----- Extract -----
Posted by Charley Parker at 10:00 am

Stephen Rothwell - Dark House Quarter
In 1934 Max Ernst published a Une Semaine de Bonté (A Week of Kindness), a Surrealist novel in collage. Ernst created his work, which I think is one of the earliest works that could be called a “graphic novel”, by painstakingly cutting out images from engraved catalog and periodical illustrations and arranging them in fascinating, sometimes jarring scenes that reel out into a dreamlike, subconscious narrative.

Modern computer technology makes the process of image based or photo-collage considerably simpler (as I can attest from my forays into X-acto knife and rubber cement collage as a teenager), but creating good, effective collage is still a challenge to the creative eye and imagination. (See my post on the remarkable photo-collages of Emily Allchurch).

Stephen Rothwell, about whom I can find little other information on the web, has created a modern collage story in a similar spirit to Ernst called Dark House Quarter. Rothwell draws on archival photographs rather then engravings, but with a similar tone of staid images from former years rendered asunder by their dream state juxtapositions.
-----
Stated problem 1
Name every person mentioned in the post on collage.
Stated problem 2
Answer these questions from the post on collage.
(a) In what year did Max Ernst publish Une Semaine de Bonté?
(b) What English title does the post give for Une Semaine de Bonté?
(c) What kind of images does Stephen Rothwell use instead of engravings?
Stated problem 3
The post on collage says Rothwell's Dark House Quarter is close in spirit to Ernst's work, though each artist uses different source images. Explain what the post gives as the shared quality.
----- Entries shown -----
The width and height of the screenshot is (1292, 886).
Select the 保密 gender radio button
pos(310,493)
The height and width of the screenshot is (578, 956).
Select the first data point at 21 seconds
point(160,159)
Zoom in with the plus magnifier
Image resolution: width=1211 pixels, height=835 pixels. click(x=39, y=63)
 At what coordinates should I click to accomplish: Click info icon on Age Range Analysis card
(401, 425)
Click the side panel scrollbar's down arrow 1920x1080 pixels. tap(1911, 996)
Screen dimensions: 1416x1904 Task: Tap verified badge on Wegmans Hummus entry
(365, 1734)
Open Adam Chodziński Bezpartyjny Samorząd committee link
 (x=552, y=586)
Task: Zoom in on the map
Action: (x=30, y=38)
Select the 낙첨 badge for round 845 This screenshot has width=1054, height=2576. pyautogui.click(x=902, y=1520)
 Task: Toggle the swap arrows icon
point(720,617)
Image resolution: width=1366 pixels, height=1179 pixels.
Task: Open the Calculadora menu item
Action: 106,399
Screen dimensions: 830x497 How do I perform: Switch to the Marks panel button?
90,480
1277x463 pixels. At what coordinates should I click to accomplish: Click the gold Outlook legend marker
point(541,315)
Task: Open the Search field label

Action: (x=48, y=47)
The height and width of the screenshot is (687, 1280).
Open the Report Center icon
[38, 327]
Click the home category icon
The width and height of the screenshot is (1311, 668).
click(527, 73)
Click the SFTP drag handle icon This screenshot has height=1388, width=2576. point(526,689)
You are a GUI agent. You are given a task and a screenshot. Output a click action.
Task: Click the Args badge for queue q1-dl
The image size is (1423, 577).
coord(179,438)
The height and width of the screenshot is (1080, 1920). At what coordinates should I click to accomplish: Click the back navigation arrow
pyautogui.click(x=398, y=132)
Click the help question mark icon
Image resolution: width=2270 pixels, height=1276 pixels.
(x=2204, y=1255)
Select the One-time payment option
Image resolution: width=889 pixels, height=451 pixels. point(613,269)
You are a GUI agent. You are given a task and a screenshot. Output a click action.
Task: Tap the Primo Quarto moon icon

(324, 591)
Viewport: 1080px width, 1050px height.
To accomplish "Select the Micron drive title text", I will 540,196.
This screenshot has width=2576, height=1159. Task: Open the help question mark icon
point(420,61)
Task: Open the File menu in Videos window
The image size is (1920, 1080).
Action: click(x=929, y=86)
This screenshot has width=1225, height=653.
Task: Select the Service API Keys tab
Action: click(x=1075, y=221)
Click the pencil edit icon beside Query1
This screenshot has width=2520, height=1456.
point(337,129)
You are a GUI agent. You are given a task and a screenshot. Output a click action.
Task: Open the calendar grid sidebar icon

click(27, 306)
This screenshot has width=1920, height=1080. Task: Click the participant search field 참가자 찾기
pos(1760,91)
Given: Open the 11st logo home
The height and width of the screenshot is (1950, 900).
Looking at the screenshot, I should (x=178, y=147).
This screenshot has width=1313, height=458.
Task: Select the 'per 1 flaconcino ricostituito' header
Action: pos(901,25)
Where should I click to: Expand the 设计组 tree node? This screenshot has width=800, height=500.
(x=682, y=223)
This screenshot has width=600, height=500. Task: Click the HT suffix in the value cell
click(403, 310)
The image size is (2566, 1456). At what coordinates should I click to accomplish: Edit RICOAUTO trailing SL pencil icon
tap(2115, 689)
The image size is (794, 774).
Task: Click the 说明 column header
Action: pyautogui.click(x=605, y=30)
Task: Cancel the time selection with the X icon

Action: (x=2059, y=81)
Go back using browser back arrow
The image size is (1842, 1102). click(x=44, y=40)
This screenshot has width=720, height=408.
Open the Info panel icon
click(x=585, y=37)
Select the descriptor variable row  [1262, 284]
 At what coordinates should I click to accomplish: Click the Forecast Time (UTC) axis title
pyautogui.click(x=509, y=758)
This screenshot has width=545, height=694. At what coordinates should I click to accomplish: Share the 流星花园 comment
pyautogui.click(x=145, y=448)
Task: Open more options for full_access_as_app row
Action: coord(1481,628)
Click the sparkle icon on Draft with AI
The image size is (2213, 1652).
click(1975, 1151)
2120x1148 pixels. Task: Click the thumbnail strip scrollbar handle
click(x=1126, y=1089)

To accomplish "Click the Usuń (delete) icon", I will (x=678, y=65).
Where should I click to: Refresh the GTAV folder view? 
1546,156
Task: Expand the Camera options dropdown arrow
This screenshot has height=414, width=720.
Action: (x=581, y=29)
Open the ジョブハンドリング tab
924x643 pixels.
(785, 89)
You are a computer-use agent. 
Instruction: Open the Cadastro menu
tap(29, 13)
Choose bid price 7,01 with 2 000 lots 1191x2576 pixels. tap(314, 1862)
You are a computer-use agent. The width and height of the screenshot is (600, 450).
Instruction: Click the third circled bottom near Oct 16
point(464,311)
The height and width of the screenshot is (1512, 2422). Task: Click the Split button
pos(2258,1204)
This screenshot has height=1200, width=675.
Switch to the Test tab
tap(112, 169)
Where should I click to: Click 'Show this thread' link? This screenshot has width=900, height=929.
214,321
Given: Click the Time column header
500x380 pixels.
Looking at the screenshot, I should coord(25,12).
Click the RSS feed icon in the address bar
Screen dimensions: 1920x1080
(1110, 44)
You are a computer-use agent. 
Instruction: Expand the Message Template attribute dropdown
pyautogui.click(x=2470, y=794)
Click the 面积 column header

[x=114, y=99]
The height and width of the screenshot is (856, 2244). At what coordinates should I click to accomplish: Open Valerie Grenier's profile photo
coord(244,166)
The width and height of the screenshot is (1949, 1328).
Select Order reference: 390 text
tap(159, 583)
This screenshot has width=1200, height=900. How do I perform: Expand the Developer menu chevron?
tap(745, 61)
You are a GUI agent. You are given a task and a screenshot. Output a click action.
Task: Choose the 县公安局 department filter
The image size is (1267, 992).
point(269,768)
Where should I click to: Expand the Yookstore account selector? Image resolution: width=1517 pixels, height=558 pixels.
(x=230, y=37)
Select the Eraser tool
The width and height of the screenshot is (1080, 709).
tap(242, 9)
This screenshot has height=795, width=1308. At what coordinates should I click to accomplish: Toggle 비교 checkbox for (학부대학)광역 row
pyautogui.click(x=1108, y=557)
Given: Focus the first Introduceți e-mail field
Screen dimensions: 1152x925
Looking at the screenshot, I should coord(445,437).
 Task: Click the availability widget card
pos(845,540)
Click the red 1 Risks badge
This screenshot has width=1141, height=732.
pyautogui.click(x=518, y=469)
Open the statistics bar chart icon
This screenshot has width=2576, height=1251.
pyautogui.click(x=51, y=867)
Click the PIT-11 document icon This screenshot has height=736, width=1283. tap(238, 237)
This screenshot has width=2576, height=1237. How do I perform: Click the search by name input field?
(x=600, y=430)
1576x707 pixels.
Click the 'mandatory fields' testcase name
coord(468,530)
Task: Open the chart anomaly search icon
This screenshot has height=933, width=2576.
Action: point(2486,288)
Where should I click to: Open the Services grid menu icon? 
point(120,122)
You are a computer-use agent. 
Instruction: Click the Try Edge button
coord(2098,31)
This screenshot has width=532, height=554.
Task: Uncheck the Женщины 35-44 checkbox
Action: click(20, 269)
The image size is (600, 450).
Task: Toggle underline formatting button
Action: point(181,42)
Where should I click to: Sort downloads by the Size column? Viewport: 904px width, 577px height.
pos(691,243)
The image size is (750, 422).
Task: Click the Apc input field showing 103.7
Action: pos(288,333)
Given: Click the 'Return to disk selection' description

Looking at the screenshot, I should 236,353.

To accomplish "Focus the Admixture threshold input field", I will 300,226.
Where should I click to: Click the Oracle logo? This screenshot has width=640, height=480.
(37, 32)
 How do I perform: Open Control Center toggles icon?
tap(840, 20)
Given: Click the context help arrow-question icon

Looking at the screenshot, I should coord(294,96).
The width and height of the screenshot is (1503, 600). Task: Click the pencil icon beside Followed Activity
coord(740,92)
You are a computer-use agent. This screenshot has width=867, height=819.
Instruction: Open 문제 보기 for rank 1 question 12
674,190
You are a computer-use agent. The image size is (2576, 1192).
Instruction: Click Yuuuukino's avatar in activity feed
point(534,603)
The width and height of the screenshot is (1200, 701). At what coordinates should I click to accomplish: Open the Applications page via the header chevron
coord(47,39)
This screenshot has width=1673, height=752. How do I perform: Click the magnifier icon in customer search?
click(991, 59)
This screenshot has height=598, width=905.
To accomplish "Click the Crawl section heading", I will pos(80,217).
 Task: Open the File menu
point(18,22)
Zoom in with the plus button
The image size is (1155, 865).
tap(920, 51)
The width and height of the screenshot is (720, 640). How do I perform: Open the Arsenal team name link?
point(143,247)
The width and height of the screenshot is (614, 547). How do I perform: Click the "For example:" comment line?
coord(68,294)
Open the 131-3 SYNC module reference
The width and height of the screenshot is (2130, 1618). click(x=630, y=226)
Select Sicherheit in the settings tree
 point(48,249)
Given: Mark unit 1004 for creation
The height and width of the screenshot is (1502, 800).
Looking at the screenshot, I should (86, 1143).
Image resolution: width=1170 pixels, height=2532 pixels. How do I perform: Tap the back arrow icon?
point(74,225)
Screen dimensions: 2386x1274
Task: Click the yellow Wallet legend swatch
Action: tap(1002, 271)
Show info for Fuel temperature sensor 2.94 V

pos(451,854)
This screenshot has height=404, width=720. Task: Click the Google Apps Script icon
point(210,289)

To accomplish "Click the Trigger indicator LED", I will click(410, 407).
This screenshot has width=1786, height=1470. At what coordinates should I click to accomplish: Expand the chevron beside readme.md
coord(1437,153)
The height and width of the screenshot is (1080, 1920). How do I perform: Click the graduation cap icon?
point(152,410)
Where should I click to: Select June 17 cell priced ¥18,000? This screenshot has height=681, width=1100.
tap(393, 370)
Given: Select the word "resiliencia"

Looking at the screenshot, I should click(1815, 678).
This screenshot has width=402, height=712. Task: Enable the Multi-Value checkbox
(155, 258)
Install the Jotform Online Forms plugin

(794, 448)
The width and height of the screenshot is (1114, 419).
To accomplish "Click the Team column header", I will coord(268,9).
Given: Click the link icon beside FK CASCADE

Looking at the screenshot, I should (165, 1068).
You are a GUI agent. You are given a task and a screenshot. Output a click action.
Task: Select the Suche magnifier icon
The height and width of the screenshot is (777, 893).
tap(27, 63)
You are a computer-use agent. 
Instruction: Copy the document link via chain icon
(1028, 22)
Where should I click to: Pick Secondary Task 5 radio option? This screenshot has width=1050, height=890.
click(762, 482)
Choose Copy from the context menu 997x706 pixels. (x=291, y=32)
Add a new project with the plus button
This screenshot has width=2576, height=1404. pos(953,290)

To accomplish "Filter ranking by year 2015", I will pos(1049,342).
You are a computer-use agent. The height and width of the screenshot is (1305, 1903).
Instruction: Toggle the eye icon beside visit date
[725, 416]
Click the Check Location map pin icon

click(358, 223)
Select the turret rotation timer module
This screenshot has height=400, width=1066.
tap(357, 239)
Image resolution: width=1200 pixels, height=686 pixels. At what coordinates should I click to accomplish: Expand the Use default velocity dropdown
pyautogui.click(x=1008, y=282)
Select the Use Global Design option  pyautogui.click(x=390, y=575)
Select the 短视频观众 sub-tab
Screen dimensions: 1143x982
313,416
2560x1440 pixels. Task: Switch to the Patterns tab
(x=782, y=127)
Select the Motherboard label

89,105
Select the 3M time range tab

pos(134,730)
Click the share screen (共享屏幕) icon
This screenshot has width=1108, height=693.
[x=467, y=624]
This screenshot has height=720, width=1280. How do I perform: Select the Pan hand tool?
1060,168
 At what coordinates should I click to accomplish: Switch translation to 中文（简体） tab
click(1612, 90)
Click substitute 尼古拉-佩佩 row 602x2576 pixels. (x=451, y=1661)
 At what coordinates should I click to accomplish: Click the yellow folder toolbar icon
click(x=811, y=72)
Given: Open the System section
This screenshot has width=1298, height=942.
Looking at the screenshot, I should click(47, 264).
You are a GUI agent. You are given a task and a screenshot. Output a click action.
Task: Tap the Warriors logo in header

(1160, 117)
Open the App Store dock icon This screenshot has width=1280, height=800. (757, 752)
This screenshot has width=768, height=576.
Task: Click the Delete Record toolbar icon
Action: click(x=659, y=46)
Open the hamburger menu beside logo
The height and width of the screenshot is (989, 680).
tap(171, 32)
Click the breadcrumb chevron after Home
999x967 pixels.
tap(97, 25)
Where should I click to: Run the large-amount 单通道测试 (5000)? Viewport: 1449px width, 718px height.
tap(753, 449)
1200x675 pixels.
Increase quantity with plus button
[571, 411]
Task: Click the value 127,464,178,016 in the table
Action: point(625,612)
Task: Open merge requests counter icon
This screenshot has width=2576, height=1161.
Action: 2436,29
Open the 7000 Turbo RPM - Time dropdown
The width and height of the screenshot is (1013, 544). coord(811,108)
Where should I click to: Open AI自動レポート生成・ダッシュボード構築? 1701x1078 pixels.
-----
Reply 1
Charley Parker, Stephen Rothwell, Max Ernst, Emily Allchurch

Reply 2
(a) 1934
(b) A Week of Kindness
(c) Archival photographs

Reply 3
Rothwell uses archival photographs where Ernst cut up engraved catalog and periodical illustrations. Both works have a similar tone: staid images from former years are rendered asunder by dreamlike juxtapositions.